→ Action item: Omit the pictures and copy the entries exactly.

(Source data)

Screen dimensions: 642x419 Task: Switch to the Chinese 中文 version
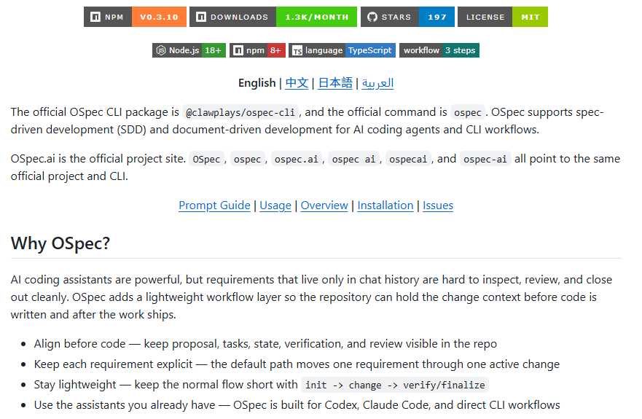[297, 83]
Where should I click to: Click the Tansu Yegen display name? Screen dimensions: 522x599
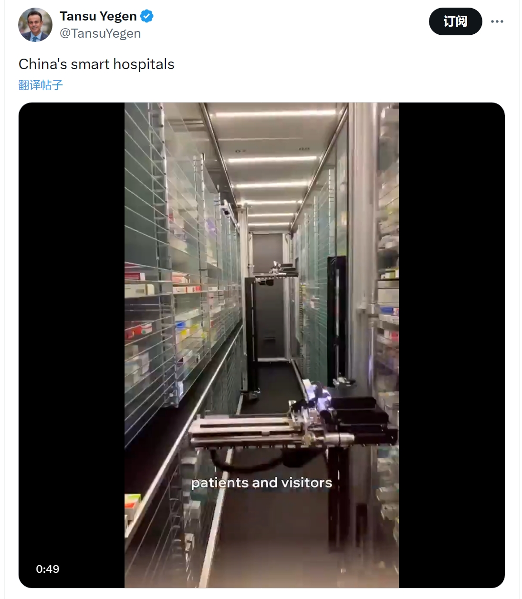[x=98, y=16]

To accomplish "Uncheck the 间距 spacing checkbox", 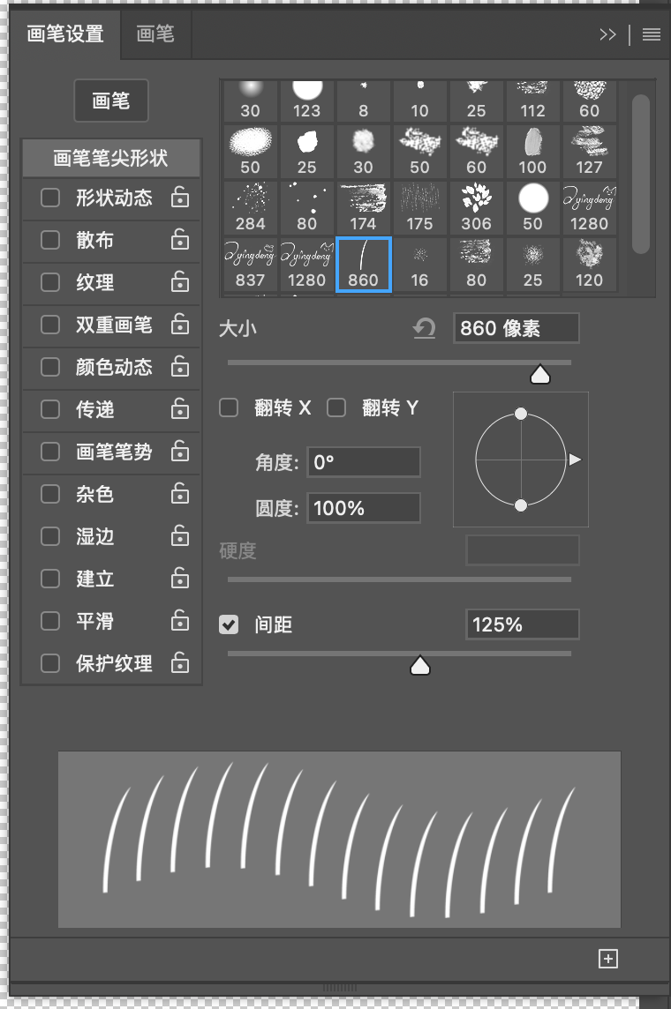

→ Reply to the exercise:
Screen dimensions: 642x419 Task: Switch to the Chinese 中文 version
[297, 83]
Where should I click to: Click the Tansu Yegen display name? Screen dimensions: 522x599
[x=98, y=16]

To accomplish "Uncheck the 间距 spacing checkbox", 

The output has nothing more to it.